WORK TO BE COMPLETED » Repeat word for word everything from the line containing "Cookie-Einstellungen ändern (1228, 1415)" to the end of the listing, first and last lines included, and only that.

DATA FOR THIS TASK »
>>>
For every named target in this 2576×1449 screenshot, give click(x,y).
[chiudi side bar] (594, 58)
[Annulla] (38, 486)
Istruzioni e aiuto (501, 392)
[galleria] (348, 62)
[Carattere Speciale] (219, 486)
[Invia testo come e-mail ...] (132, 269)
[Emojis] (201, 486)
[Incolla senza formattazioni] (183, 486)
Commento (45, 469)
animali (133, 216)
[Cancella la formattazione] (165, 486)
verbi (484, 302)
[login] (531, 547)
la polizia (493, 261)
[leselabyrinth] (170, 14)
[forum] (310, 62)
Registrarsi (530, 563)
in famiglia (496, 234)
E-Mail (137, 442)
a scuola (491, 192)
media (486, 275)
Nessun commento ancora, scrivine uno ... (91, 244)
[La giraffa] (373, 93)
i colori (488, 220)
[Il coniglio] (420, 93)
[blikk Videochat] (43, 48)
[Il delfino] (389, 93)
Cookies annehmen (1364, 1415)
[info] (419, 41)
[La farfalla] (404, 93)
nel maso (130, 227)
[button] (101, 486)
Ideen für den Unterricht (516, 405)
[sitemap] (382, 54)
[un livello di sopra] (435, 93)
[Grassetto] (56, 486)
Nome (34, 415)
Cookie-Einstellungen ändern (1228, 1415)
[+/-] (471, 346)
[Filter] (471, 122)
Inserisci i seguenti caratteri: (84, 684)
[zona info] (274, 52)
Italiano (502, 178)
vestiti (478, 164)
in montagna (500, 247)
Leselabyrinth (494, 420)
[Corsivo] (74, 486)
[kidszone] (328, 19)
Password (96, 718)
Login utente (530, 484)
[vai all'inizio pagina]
<<<
TASK RESULT »
Cookie-Einstellungen ändern (1228, 1415)
[+/-] (471, 346)
[Filter] (471, 122)
Inserisci i seguenti caratteri: (84, 684)
[zona info] (274, 52)
Italiano (502, 178)
vestiti (478, 164)
in montagna (500, 247)
Leselabyrinth (494, 420)
[Corsivo] (74, 486)
[kidszone] (328, 19)
Password (96, 718)
Login utente (530, 484)
[vai all'inizio pagina]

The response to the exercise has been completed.